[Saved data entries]
+++
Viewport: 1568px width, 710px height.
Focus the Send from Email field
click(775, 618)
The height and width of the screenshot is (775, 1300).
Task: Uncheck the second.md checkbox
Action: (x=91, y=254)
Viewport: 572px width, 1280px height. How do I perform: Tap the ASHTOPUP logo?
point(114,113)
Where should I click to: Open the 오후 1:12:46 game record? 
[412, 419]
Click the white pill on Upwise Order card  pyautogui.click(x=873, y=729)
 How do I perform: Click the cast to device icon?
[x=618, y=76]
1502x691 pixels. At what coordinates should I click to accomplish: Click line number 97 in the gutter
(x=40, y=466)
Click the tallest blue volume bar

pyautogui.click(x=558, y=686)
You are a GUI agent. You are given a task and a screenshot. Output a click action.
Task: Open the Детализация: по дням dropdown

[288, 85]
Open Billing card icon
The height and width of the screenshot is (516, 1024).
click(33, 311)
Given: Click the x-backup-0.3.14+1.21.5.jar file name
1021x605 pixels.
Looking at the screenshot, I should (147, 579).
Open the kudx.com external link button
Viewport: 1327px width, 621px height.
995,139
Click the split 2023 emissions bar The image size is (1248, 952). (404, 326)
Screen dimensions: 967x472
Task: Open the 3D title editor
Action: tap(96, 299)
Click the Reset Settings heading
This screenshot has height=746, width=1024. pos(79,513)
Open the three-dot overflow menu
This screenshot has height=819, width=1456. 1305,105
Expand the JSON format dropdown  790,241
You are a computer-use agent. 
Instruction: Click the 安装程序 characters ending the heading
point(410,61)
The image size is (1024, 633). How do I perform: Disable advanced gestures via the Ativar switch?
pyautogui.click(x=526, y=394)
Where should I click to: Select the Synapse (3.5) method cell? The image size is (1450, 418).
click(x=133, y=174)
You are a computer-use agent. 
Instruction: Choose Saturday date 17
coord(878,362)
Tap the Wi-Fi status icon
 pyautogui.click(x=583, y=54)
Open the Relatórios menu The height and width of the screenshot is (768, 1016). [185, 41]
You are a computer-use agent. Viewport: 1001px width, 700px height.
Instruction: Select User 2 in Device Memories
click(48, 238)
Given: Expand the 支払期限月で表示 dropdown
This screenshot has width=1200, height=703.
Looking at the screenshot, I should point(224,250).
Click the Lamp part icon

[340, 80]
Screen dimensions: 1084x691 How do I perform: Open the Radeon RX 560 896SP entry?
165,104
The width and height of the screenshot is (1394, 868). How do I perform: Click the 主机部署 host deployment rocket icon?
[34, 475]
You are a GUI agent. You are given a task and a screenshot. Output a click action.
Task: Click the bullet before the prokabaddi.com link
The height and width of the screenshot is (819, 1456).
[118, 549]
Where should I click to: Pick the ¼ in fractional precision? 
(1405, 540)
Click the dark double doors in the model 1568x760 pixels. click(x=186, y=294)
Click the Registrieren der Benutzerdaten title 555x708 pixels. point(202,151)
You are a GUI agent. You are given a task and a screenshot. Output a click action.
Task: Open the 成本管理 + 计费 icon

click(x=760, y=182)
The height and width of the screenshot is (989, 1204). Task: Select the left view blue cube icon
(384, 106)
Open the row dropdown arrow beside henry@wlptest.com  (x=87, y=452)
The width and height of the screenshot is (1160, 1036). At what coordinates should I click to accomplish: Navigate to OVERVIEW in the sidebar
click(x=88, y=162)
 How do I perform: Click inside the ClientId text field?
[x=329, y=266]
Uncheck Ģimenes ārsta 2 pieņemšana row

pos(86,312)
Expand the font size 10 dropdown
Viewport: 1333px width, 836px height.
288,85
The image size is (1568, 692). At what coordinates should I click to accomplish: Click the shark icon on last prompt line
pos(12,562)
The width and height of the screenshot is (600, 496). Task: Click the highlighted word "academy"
+++
* _EXERCISE_
Word for word, reproduce every record shown above.

* _RESPONSE_
Viewport: 1568px width, 710px height.
Focus the Send from Email field
click(775, 618)
The height and width of the screenshot is (775, 1300).
Task: Uncheck the second.md checkbox
Action: (x=91, y=254)
Viewport: 572px width, 1280px height. How do I perform: Tap the ASHTOPUP logo?
point(114,113)
Where should I click to: Open the 오후 1:12:46 game record? 
[412, 419]
Click the white pill on Upwise Order card  pyautogui.click(x=873, y=729)
 How do I perform: Click the cast to device icon?
[x=618, y=76]
1502x691 pixels. At what coordinates should I click to accomplish: Click line number 97 in the gutter
(x=40, y=466)
Click the tallest blue volume bar

pyautogui.click(x=558, y=686)
You are a GUI agent. You are given a task and a screenshot. Output a click action.
Task: Open the Детализация: по дням dropdown

[288, 85]
Open Billing card icon
The height and width of the screenshot is (516, 1024).
click(33, 311)
Given: Click the x-backup-0.3.14+1.21.5.jar file name
1021x605 pixels.
Looking at the screenshot, I should (147, 579).
Open the kudx.com external link button
Viewport: 1327px width, 621px height.
995,139
Click the split 2023 emissions bar The image size is (1248, 952). (404, 326)
Screen dimensions: 967x472
Task: Open the 3D title editor
Action: tap(96, 299)
Click the Reset Settings heading
This screenshot has height=746, width=1024. pos(79,513)
Open the three-dot overflow menu
This screenshot has height=819, width=1456. 1305,105
Expand the JSON format dropdown  790,241
You are a computer-use agent. 
Instruction: Click the 安装程序 characters ending the heading
point(410,61)
The image size is (1024, 633). How do I perform: Disable advanced gestures via the Ativar switch?
pyautogui.click(x=526, y=394)
Where should I click to: Select the Synapse (3.5) method cell? The image size is (1450, 418).
click(x=133, y=174)
You are a computer-use agent. 
Instruction: Choose Saturday date 17
coord(878,362)
Tap the Wi-Fi status icon
 pyautogui.click(x=583, y=54)
Open the Relatórios menu The height and width of the screenshot is (768, 1016). [185, 41]
You are a computer-use agent. Viewport: 1001px width, 700px height.
Instruction: Select User 2 in Device Memories
click(48, 238)
Given: Expand the 支払期限月で表示 dropdown
This screenshot has width=1200, height=703.
Looking at the screenshot, I should point(224,250).
Click the Lamp part icon

[340, 80]
Screen dimensions: 1084x691 How do I perform: Open the Radeon RX 560 896SP entry?
165,104
The width and height of the screenshot is (1394, 868). How do I perform: Click the 主机部署 host deployment rocket icon?
[34, 475]
You are a GUI agent. You are given a task and a screenshot. Output a click action.
Task: Click the bullet before the prokabaddi.com link
The height and width of the screenshot is (819, 1456).
[118, 549]
Where should I click to: Pick the ¼ in fractional precision? 
(1405, 540)
Click the dark double doors in the model 1568x760 pixels. click(x=186, y=294)
Click the Registrieren der Benutzerdaten title 555x708 pixels. point(202,151)
You are a GUI agent. You are given a task and a screenshot. Output a click action.
Task: Open the 成本管理 + 计费 icon

click(x=760, y=182)
The height and width of the screenshot is (989, 1204). Task: Select the left view blue cube icon
(384, 106)
Open the row dropdown arrow beside henry@wlptest.com  (x=87, y=452)
The width and height of the screenshot is (1160, 1036). At what coordinates should I click to accomplish: Navigate to OVERVIEW in the sidebar
click(x=88, y=162)
 How do I perform: Click inside the ClientId text field?
[x=329, y=266]
Uncheck Ģimenes ārsta 2 pieņemšana row

pos(86,312)
Expand the font size 10 dropdown
Viewport: 1333px width, 836px height.
288,85
The image size is (1568, 692). At what coordinates should I click to accomplish: Click the shark icon on last prompt line
pos(12,562)
The width and height of the screenshot is (600, 496). Task: Click the highlighted word "academy"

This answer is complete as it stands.